A new study published in Frontiers in Communication reveals that AI emissions can rise up to 50 times. It occurs when chatbots employ complex reasoning instead of giving short responses. At Hochschule München University of Applied Sciences, researchers under the direction of Maximilian Dauner evaluated 14 large-language models (LLMs). It includes Cogito and DeepSeek.
They found that response complexity, particularly in subjects like abstract algebra and philosophy, sharply increases energy use and carbon release. Additionally, the results demonstrate the increasing carbon footprint of reasoning models. It aims for greater accuracy, but frequently at the expense of sustainability.
Why Complex Prompts Spike AI Emissions Rapidly
The study shows that AI emissions are not uniform across all chatbot responses. LLMs maintained low emissions when asked basic high school history questions. However, emissions increased sixfold when asked to use abstract reasoning. This is because reasoning models require more computation and energy due to their increased use of processing tokens.
Every chatbot responded to 1,000 benchmark questions in five different subjects. The subjects include high school history, international law, philosophy, high school math, and abstract algebra.

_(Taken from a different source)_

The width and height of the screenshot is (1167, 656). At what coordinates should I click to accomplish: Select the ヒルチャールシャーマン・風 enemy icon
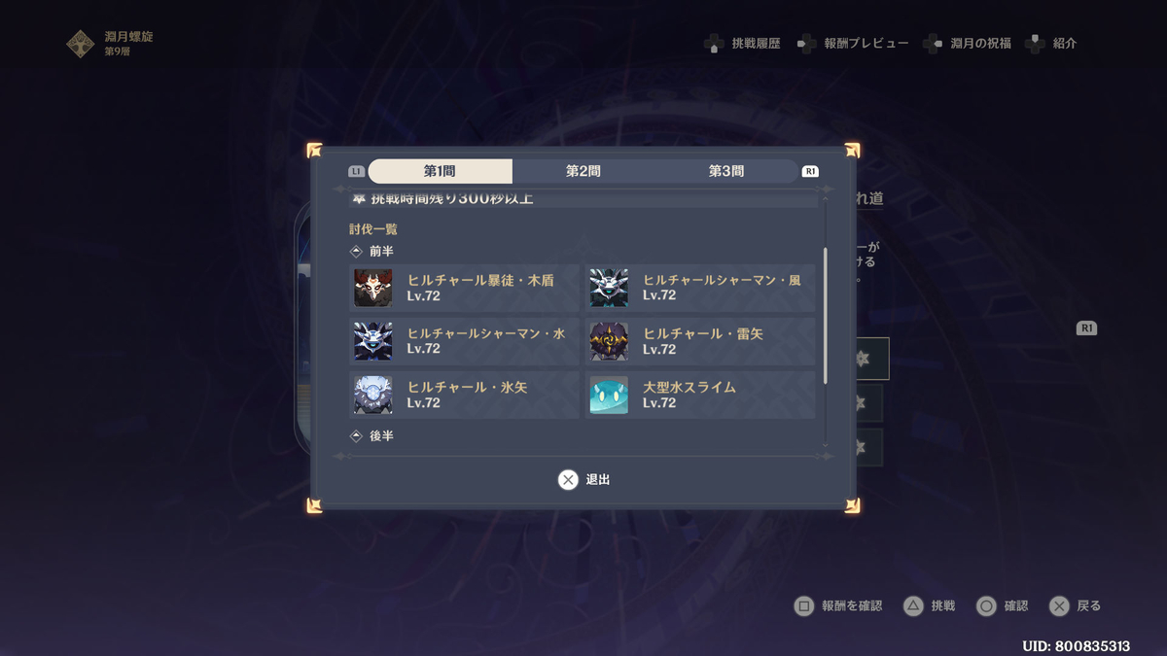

For abstract algebra, DeepSeek R1 7B generated over 6,700 tokens per question. In contrast, simple prompts required fewer than 100. Thus, the token count is the main source of increasing emissions during advanced tasks, which directly affects the carbon impact.
Reasoning Models Raise Emissions for More Accuracy
According to the researchers, each question generated by the reasoning models generated an average of 543 thinking tokens. Concise-response models used just 37. Even with their thorough responses, the complexity did not always translate into greater accuracy. Indeed, across the dataset, models with emissions below 500 grams of CO₂ per response never achieved more than 80% accuracy.
Cogito, one of the leading reasoning models, achieved nearly 85% accuracy but produced three times more emissions than its smaller peers. The authors emphasized that the impact of carbon accurately scales, exposing a trade-off between sustainability and intelligence. Additionally, their data clearly shows that longer, more rational responses are often time-consuming and ineffective.
According to a study of visual data comparing different models, emissions rise most quickly in mathematical and philosophical prompts. Posts around the study quickly spread on tech forums, sparking debate about the future of eco-conscious AI. As a result, many users were surprised to learn that providing detailed answers could be environmentally costly.
AI Emissions Demand Smarter, Sustainable Innovations
The research team emphasizes the urgent need to develop smarter and leaner reasoning models. Optimizing token generation without losing accuracy could ease the carbon impact of next-gen AI systems. For sustainable deployment, this balance will be crucial, particularly in high-demand industries like legal and educational services.
A dual strategy is suggested by Dauner and his group: advance model design while, when practical, streamlining prompts. They point out that even with today’s capabilities, response brevity in challenging tasks. Abstract algebra is one of the tasks that can cut AI emissions without sacrificing accuracy. This makes generative AI more environmentally friendly.
Final Thoughts
The findings leave us with a challenging question: Can we build AI that thinks deeply without burning the planet? Currently, there is a real trade-off between environmental cost and performance. According to the study, the industry should reconsider how much carbon should be expended on each chatbot interaction.
Additionally, developers now have to give energy-efficient reasoning methods top priority when creating new models. It might also be necessary for regulatory agencies to establish emission guidelines for AI platforms that are used extensively. Ultimately, sustainability must become a core metric alongside accuracy in AI development.